Origin: Isle of Islay (Scotland)
Type: Single Malt Scotch Whisky
Ageing casks: Ex-Bourbon and ex-Red Wine
Additional coloring: No
Average price: € 90.00
Official website: kilchomandistillery.com
12,900 bottles were released at the end of last year for one of Kilchoman’s many editions featuring finishing in ex-wine casks, a real fixation for founder Anthony Wills, so much so that he “defied” the strict SWA rules for this bottling.
In fact, 38 ex-Bourbon casks aged about six years were then joined in two enormous (ex-red wine) heavily charred 6,000-litre vats purchased for the occasion in Portugal, in which the whisky was matured for a further two years, going well beyond the maximum size allowed for ageing in oak casks, which is 700 litres.
Even though this marriage (casado, in Portuguese) was not to be done, it was still done, but nothing serious for a NAS, just the years in those vats “don’t count”.

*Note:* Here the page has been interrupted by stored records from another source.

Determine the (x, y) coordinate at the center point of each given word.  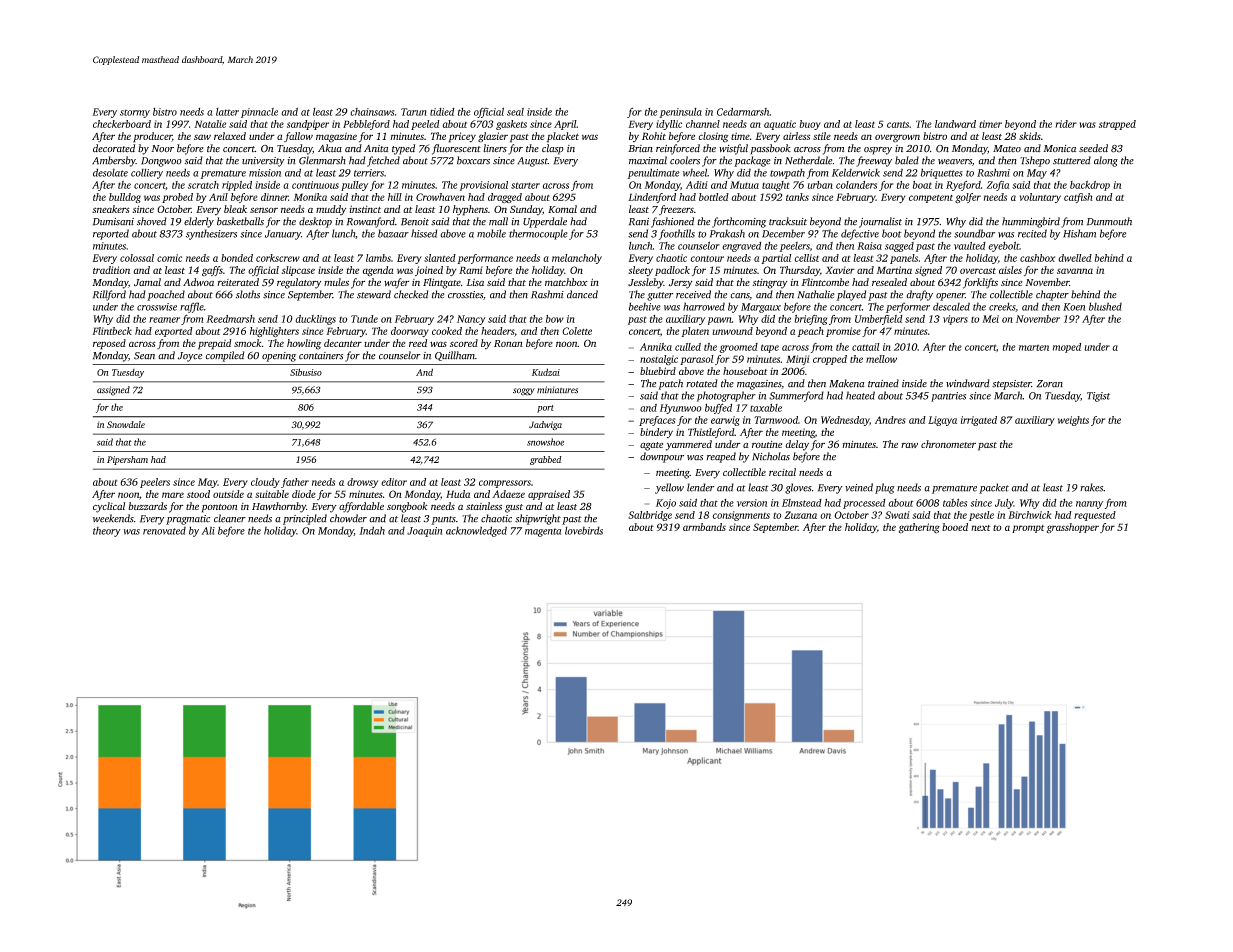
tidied (442, 112)
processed (864, 504)
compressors (505, 484)
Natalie (210, 124)
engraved (741, 247)
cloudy (265, 483)
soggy (524, 392)
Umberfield (879, 320)
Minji (797, 360)
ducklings (315, 320)
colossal (137, 258)
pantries (948, 397)
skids (1030, 136)
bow (555, 319)
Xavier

A textbook maritime and peaty nose, a beautiful ocean shore bonfire on which scallops and shellfish sizzle, mingling with citrus (pink grapefruit, orange), red fruit compote, marzipan and caramelised apples. There is also room for a layer of sweeter fruit, peaches, apricots and ripe plums. Over time, the iodine and mineral part becomes more assertive and pushy, while the smoke subsides.
On the palate, citrus fruits are ignited with spices: lemon, orange, nutmeg and ginger invade the palate driven by the waves of the sea, which also drag in pickled peaches and apricots and grilled pineapple. Peat turns to vegetable, with a strong saline and mineral component, a well-integrated smoke without excess, a hint of currant and slight tannicity along the length.
Medium-long, saline finish of citrus, currants, spices, dull embers and mineral notes.
I honestly didn’t understand this whisky very much, the very long finishing didn’t seem to have left any particular marks on the distillate, maybe that was the intention and so it succeeded, but personally I find myself with a Kilchoman in the glass, good but not unforgettable.